If at all possible, get things in writing and/or take pictures. If any legal action is taken, it's best to have documentary evidence rather than self-serving statements. If your issue has escalated to the point where a petition for a dangerous dog hearing has been made, hire an attorney that specializes in animal law.
If you've been given notice to appear in a Dangerous Dog Hearing, start researching your local laws to learn how these hearings work. As an example, CA laws are listed here. However, please note that each city and county has it's own slightly different version of the laws.
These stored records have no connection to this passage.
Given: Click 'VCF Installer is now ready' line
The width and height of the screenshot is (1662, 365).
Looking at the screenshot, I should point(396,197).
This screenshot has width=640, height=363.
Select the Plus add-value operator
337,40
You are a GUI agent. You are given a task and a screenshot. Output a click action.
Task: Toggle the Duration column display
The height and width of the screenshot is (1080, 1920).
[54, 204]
Research your local statutes carefully and make sure you’re aware of those nuances.
In California, there are typically two levels of dangerous dogs, 'Potentially Dangerous' and 'Vicious'. 'Potentially Dangerous' covers dogs who engage in lesser forms of misbehavior such as requiring a person to take defensive action, or attacking other dogs or livestock. 'Vicious' dogs are those who engage in very serious misbehavior such as attacking a person and inflicting serious injury, or continuing misbehavior after having been labeled 'Potentially Dangerous.' At the dangerous dog hearing, you are entitled to present evidence, including incident reports, witness affidavits, and testimony or declarations of people who know your dog, to persuade the hearing officer that your dog should not be labeled.
A former hearing officer we spoke with in cases regarding dangerous dogs in Marin and Sonoma Counties offers this advice,
"There is a lot of room for people to make amends and offer assurances before the case ever comes before a hearing officer: Insurance, a stronger fence, a different kind of leash, [attend] training [classes], spaying/neutering, and keeping dogs inside the house instead of in the yard are all helpful offers. One might even offer different times and places for walking the dog if there is repeated trouble with a neighbor or neighbor’s dog.” He also advises that “taking it seriously and voluntarily taking steps immediately after the incident will often head off dangerous dog or court hearings.”
If your dog does end up getting slapped with a label, these offers along with obtaining a CGC can reduce his sentence in some cases.